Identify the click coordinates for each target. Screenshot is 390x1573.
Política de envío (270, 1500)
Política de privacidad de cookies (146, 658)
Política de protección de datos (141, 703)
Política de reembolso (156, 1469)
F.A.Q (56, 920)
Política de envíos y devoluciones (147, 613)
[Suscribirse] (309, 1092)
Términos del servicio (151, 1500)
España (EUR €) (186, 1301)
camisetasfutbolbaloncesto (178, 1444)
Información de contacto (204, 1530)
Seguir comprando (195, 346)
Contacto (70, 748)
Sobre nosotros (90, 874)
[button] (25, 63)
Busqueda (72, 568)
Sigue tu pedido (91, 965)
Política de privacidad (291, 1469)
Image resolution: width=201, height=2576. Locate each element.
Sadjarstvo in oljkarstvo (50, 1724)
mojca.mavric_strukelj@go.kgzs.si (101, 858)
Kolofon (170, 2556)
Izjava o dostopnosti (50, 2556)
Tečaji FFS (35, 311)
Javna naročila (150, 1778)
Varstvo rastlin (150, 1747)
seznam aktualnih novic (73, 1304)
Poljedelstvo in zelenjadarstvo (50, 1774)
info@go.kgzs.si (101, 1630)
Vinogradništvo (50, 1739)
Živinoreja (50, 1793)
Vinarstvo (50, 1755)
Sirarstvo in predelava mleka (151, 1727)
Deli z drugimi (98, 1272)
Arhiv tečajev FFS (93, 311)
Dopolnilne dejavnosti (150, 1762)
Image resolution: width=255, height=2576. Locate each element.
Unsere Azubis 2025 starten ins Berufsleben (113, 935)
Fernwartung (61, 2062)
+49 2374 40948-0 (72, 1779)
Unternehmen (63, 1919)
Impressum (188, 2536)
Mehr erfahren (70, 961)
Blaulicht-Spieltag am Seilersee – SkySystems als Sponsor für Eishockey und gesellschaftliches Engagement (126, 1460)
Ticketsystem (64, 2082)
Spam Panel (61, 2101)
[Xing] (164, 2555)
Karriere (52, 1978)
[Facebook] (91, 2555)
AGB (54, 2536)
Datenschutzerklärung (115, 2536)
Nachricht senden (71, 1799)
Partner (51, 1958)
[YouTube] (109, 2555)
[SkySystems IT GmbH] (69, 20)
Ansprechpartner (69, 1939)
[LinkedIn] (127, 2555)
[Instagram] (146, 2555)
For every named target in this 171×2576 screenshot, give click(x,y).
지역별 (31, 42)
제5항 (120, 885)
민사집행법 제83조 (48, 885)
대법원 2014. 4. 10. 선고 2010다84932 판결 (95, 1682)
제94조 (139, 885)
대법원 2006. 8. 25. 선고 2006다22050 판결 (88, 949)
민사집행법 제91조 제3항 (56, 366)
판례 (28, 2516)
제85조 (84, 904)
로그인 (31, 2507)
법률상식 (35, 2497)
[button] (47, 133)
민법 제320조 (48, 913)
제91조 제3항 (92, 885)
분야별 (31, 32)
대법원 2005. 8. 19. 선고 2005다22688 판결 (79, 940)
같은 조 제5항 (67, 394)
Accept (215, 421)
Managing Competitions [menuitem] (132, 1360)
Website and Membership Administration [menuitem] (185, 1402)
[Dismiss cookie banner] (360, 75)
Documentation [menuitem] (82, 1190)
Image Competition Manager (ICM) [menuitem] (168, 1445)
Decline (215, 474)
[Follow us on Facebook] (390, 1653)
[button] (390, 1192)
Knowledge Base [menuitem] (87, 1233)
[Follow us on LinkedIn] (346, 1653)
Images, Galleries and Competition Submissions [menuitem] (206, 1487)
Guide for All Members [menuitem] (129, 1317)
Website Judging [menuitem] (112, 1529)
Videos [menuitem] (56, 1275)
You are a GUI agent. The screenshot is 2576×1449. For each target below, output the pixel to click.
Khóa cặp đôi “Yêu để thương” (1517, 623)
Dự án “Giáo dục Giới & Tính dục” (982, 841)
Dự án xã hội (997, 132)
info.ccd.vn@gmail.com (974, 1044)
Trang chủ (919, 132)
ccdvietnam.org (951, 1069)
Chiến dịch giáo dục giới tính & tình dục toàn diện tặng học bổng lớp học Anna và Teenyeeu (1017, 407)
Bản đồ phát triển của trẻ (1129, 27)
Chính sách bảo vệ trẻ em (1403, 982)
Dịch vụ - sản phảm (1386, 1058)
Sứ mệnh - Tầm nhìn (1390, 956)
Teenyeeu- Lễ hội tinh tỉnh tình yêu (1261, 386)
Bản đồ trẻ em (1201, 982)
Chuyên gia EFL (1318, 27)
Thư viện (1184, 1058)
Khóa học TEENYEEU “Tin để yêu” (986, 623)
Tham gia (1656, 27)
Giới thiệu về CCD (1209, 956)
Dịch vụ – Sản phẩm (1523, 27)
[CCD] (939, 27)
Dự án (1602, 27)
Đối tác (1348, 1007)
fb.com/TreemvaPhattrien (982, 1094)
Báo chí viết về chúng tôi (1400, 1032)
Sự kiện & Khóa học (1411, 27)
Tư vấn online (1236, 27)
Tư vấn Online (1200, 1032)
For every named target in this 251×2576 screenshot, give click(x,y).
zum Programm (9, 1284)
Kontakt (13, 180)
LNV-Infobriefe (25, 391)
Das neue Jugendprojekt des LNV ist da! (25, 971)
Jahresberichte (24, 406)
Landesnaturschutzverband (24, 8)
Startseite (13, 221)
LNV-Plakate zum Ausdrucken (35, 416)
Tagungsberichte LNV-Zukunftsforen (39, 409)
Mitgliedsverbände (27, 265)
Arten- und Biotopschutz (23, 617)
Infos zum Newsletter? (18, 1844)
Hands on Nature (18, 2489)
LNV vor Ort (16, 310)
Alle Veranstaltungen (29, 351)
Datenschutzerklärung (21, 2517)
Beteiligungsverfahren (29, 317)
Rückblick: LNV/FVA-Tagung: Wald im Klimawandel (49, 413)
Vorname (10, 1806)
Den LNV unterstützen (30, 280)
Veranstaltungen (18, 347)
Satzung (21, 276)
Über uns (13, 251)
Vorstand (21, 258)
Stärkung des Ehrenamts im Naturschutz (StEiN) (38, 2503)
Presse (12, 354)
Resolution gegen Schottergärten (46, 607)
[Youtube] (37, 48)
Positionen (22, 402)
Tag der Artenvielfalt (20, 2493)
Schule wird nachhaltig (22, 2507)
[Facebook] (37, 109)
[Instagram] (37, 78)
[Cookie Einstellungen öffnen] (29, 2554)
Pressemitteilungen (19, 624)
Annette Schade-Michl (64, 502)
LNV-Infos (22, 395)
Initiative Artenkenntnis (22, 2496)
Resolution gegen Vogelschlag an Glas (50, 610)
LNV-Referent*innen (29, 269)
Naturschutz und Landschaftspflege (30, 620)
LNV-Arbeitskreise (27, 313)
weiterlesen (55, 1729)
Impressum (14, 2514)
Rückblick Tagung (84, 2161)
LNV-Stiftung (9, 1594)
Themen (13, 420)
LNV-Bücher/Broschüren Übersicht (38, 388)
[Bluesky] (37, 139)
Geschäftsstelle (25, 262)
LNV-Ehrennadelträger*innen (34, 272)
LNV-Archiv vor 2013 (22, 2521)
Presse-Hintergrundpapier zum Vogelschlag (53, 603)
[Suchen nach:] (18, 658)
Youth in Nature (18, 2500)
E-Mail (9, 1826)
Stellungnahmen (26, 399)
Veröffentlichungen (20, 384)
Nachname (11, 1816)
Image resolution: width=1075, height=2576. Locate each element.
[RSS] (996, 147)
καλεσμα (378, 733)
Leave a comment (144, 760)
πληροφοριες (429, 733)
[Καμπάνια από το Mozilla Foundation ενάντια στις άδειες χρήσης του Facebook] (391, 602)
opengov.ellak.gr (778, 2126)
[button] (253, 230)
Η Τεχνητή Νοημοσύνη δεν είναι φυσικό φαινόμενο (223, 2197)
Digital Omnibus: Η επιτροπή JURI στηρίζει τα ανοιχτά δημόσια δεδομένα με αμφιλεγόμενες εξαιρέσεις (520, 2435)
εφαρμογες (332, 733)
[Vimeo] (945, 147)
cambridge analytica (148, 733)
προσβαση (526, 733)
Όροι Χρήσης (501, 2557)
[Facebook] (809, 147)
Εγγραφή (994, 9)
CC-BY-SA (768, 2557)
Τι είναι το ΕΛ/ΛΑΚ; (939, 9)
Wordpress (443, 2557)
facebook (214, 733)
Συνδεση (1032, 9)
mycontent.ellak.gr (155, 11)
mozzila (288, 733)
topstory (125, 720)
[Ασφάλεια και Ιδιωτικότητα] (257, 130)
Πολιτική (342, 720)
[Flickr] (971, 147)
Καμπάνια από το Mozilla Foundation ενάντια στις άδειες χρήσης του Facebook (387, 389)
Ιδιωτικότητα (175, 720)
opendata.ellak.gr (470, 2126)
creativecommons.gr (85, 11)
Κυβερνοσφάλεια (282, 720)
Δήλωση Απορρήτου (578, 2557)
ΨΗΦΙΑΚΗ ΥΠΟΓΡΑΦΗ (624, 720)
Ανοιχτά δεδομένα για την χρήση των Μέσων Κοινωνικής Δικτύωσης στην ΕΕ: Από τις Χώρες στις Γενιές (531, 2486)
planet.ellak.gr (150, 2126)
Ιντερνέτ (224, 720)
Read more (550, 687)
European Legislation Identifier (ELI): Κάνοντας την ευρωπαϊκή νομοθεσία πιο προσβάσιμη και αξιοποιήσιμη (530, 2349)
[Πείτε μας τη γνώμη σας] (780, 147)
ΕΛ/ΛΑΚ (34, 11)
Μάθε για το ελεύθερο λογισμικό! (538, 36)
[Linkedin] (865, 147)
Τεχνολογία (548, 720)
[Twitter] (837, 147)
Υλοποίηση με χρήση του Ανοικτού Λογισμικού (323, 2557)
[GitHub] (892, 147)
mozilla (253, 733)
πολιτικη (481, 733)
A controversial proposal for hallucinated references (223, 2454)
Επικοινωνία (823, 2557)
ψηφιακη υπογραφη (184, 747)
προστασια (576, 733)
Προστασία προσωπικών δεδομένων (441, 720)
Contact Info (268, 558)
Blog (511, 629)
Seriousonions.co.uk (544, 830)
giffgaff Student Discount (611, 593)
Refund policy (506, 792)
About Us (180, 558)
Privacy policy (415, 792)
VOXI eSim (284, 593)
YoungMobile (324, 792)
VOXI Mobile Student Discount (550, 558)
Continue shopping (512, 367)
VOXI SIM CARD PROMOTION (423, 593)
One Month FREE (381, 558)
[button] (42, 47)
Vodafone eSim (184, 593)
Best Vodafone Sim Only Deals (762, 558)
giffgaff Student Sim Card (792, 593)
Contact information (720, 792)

• • • • • • •

**Directions for this task**
After locating the line with "One Month FREE (381, 558)" in the records above, please set down that line and all later ones exactly, and no other line.

**Output of the task**
One Month FREE (381, 558)
[button] (42, 47)
Vodafone eSim (184, 593)
Best Vodafone Sim Only Deals (762, 558)
giffgaff Student Sim Card (792, 593)
Contact information (720, 792)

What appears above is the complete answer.